Page extract:
##########

Sometimes we're making assumptions as to why they're upset, why they're not getting things done, why they're being avoidant, either disengaging and we're trying to help, but we're getting it wrong. And the situation is escalating, right? We're getting it wrong and our kid is escalating. You're not listening to me. Welcome to the beautifully complex podcast, where I share insights and strategies on parenting neurodivergent kids straight from the trenches. I'm your host, Penny Williams. I'm a parenting coach, author and mindset mama, honored to guide you on the journey of raising your a typical kid. Let's get started.

Welcome back to the beautifully complex Podcast. Today I want to talk to you about judgment, judgment and assumptions. As human beings, we are very judgmental creatures. And we're actually wired that way for protection. We are wired to judge what is going on around us to see if we are in danger, or if we are safe. And so we naturally judge, but we do it too much at this point. We are constantly judging. And sometimes we get it wrong. And I would argue very often, we get it wrong. And then that causes a lot of problems between us and our kids very often, right? Because we assume we know why they're upset, we judge the situation. We sometimes we make assumptions like they're being lazy, when actually there's something else going on.

##########

Provided material:
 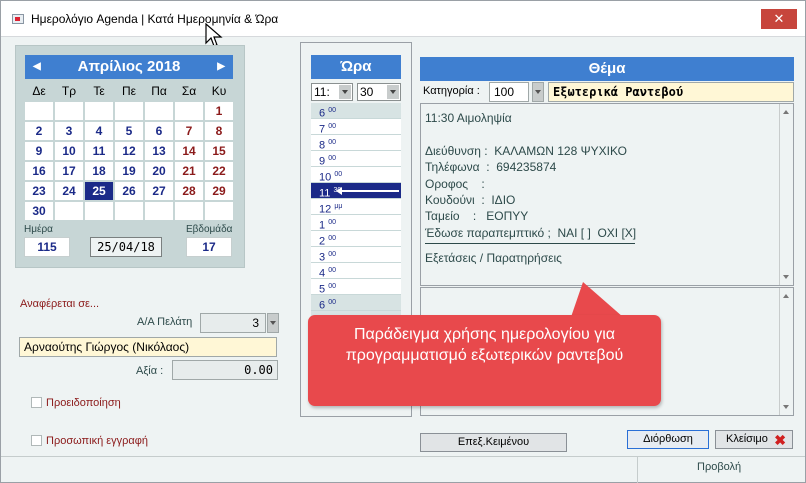 What do you see at coordinates (322, 226) in the screenshot?
I see `time-slot-hour: 1` at bounding box center [322, 226].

##########

Assigned task:
Please continue the podcast transcript on judgment and assumptions in parenting from the point where it stops. The material plays no part in this.

Exercise result:
We make assumptions to why they're upset, why they're not getting things done, why they're avoiding or disengaging. And often we're doing that because we want to help mean we genuinely want to help our kids. And so we are analyzing situations, we're analyzing their emotions, their reactions, their behavior, to try to figure out how to help how to better a situation. But what happens is that we just get it wrong so often. And sometimes we really are being judgmental, rather than being helpful. And this has really come to my attention recently, through a TV show that I've been watching television is my self care is how I check my brain out at night, and give myself a rest and some respite. And I've been watching this new show where the main character has dyslexia. He's an adult, he is an investigator, he is very successful at what he does. But it comes out very quickly that he really struggles with reading even as an adult. And they kind of show in the show that the words jump around and get fuzzy and, and he really struggles and it's very frustrating for him. And they also sort of end up revealing and talking about the fact that his parents thought that he was just stupid, honestly, they would call him stupid.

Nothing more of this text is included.